If you are doing these in order, we just learned to do basic math in ARM assembly.  The math instructions we used work on whole registers at a time, and since ARMv7 registers are 32 bit, that means we only know how to do math with 32 bit integers.  In real world programming, sometimes we need to work with smaller integers of 16 or even 8 bits.  There are several possible reasons for this.  Sometimes, we don't need to store larger values, but we do need to conserve memory.  In some cases, we need to take advantage of certain properties of numbers, like when a value will roll over to negative or zero.  We may just be working with data, for example audio data or video data, that is stored in smaller types than 32 bit integers.  Whatever the case, sometimes we just need to work with smaller data types.

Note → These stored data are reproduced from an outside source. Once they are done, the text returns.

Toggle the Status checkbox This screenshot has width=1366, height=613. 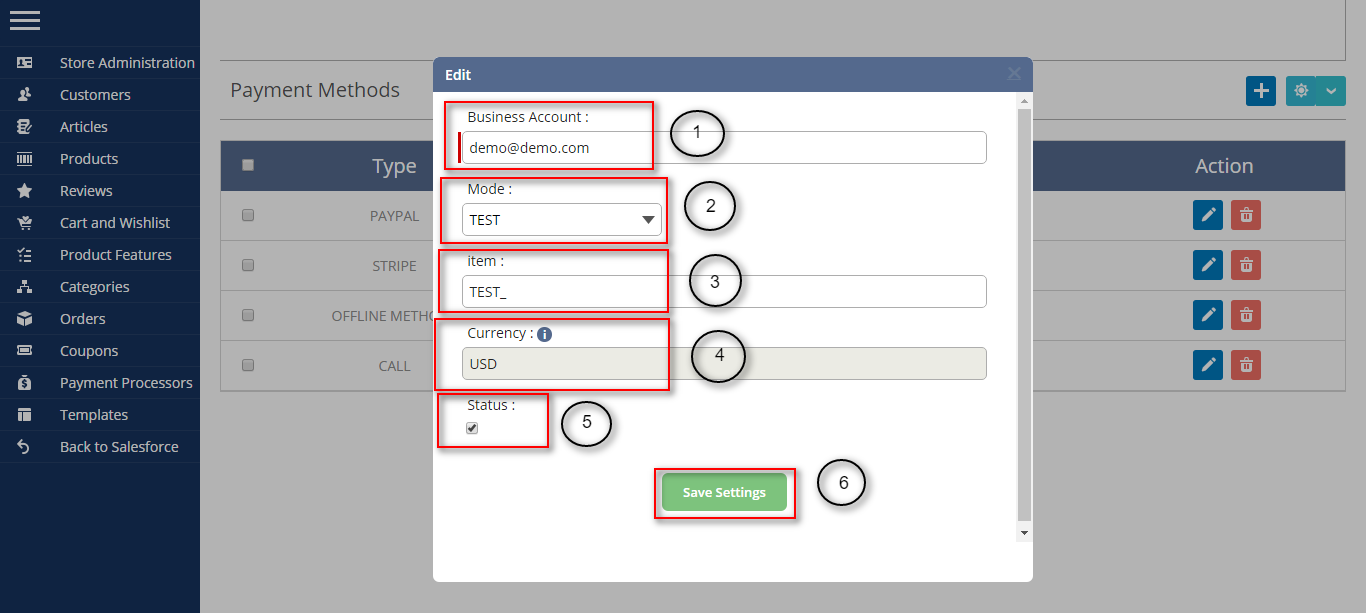(x=472, y=428)
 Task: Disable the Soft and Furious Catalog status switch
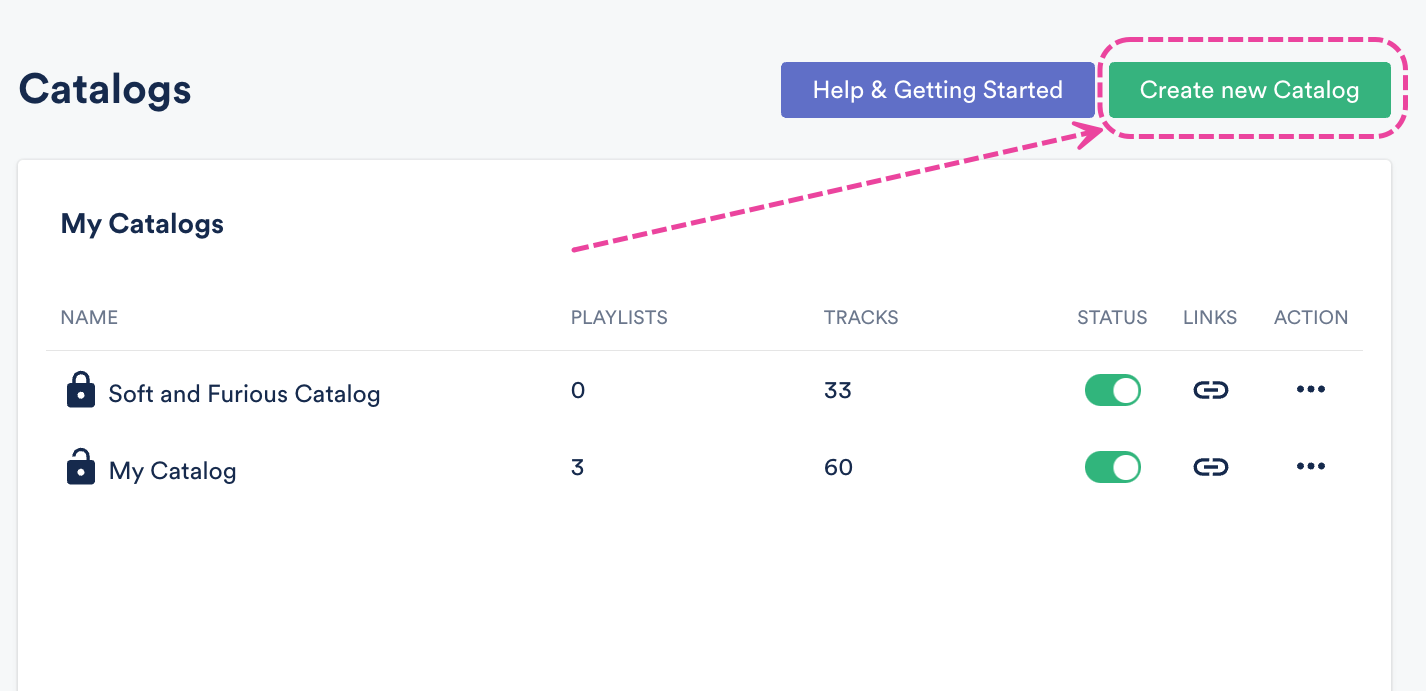point(1112,390)
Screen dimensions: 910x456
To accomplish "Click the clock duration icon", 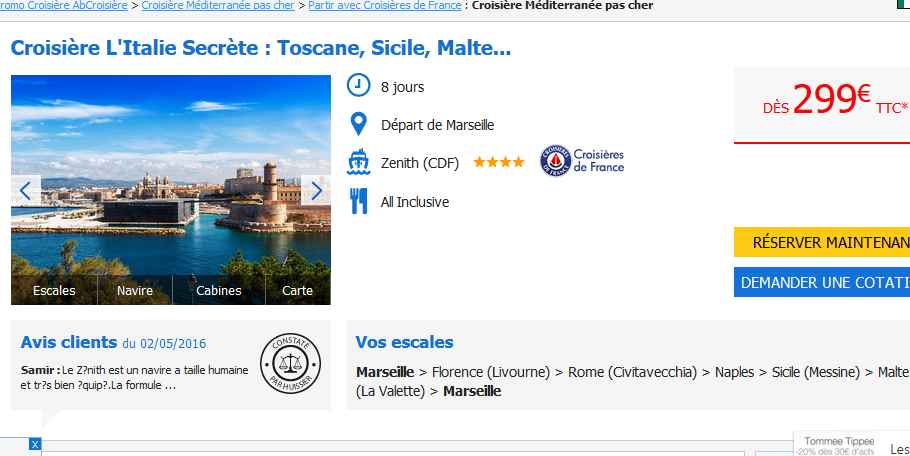I will pos(358,86).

ARM provides us with a very convenient set of instructions for some operations on 16 and 8 bit values, but it does not cover everything we will need.  We will start with these.  There are four instructions we care about right now, but they are not easy to find.  Instead of being listed with the regular math operations, they are listed under "Parallel arithmetic", because they are parallel math instructions.  Video and audio encoding are two common uses of smaller data types, and both of these benefit from speed optimizations, so ARM includes some instructions that will do math on multiple values at the same time.  The instructions we care about are ADD16, SUB16, ADD8, and SUB8.  Let's start by looking at the math notation for ADD16.
ADD16 - Rd[31:16] := Rn[31:16] + Rm[31:16],
        Rd[15: 0] := Rn[15: 0] + Rm[15: 0]
If you recall from the last article, the notation [x:y] refers to the bits in the register that are used or affected.  You may notice that there are two equations for this instruction.  The first is adding bits 16-31 of the two operands and storing the result in the same bits of the destination register.  The second is doing the same for bits 0-15.  This instruction is performing two 16 bit additions at the same time, where the operands for one are in the top half of the 32 bit registers and the operands for the other are in the bottom half.  We won't delve any deeper into this right now, but part of the reason this is so convenient is that the default for the load and store instructions is to work with 32 bit values in memory, which means that we can easily load two registers with two 16 bit values each, and then we can perform math on them, without any extra work.  You will find the SUB16 instruction is very similar.  The 8 bit instructions are even better, as they can perform four operations in parallel, since a 32 bit register divides by 8 into 4 sections.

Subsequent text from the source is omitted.